=== REQUIREMENT ===
Return a copy of every line in the records that includes the word "avatar".

=== WORKING DATA ===
|---|

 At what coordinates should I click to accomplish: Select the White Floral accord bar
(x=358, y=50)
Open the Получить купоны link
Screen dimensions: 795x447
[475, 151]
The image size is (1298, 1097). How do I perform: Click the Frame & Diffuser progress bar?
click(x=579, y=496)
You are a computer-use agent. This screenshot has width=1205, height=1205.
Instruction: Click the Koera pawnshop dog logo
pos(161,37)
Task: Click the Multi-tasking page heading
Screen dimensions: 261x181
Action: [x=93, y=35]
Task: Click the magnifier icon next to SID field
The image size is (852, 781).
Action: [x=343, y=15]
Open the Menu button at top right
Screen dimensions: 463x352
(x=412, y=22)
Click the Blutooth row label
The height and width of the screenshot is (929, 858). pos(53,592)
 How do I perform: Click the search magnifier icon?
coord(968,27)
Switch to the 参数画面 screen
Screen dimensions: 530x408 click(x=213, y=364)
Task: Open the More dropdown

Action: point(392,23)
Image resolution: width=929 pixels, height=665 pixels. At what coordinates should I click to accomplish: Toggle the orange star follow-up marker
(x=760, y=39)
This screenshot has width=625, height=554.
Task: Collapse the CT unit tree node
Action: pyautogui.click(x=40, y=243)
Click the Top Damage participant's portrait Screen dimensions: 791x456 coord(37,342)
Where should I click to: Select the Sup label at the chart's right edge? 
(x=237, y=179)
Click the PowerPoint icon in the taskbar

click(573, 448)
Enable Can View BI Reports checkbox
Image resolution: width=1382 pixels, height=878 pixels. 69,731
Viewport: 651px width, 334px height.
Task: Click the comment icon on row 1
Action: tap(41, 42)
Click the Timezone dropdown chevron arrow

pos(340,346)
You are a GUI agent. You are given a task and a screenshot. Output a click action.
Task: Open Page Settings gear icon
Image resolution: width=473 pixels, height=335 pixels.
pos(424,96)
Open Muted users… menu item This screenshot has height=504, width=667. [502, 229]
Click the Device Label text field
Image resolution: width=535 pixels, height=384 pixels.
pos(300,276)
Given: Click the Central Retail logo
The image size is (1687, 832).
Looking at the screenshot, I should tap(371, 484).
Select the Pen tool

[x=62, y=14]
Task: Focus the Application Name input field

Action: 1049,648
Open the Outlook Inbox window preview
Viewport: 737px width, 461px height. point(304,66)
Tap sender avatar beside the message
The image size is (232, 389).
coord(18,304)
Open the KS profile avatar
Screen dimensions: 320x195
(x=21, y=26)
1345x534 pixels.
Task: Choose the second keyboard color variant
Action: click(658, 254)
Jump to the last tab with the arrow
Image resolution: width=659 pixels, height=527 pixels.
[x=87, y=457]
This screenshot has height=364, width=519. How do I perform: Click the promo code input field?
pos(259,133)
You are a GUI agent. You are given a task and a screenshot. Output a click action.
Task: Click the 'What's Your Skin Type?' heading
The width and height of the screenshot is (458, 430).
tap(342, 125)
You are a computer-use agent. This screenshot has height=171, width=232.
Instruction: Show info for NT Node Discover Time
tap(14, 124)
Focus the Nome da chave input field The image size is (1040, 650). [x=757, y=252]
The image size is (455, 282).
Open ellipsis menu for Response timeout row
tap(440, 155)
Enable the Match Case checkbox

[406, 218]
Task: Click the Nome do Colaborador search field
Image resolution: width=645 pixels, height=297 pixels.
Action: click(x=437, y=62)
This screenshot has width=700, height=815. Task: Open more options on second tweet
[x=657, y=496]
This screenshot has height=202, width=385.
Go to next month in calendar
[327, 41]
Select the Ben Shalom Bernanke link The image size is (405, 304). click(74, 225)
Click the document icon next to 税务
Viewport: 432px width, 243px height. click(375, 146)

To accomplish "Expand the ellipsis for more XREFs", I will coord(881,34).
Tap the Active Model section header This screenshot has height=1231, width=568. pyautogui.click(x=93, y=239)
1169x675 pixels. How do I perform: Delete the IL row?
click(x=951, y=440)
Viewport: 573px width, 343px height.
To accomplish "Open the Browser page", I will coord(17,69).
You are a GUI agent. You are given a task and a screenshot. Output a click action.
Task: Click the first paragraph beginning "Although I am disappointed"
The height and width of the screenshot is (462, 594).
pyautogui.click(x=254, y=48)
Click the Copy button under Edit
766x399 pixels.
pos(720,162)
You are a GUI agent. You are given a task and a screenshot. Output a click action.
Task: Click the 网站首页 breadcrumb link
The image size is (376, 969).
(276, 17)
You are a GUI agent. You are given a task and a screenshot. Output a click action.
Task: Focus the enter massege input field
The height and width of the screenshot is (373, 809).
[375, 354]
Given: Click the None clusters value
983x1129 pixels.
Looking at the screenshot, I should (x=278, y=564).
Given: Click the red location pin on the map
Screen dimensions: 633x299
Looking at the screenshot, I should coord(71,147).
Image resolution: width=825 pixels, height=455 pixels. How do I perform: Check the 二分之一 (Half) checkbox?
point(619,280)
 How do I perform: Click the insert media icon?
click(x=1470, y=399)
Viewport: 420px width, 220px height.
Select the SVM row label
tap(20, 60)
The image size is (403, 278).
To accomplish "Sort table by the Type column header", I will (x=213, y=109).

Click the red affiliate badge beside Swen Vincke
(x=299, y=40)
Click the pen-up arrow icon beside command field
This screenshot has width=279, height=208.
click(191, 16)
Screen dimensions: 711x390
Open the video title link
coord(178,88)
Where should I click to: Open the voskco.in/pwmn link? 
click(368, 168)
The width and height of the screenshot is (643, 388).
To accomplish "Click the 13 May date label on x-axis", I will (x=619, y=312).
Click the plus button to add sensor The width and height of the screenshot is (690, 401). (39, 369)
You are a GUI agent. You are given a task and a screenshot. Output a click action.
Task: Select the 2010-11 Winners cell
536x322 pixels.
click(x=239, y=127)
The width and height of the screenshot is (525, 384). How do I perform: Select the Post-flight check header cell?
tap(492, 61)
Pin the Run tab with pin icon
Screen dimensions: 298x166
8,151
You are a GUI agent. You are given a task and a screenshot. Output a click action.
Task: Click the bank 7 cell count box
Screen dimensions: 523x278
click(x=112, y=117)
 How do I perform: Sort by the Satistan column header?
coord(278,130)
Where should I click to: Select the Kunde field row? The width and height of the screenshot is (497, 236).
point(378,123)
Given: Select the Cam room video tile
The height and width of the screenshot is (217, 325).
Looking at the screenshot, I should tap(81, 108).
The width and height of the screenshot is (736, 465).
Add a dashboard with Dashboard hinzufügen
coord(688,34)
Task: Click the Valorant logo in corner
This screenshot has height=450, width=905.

|---|

=== YOUR RESPONSE ===
Tap sender avatar beside the message
Open the KS profile avatar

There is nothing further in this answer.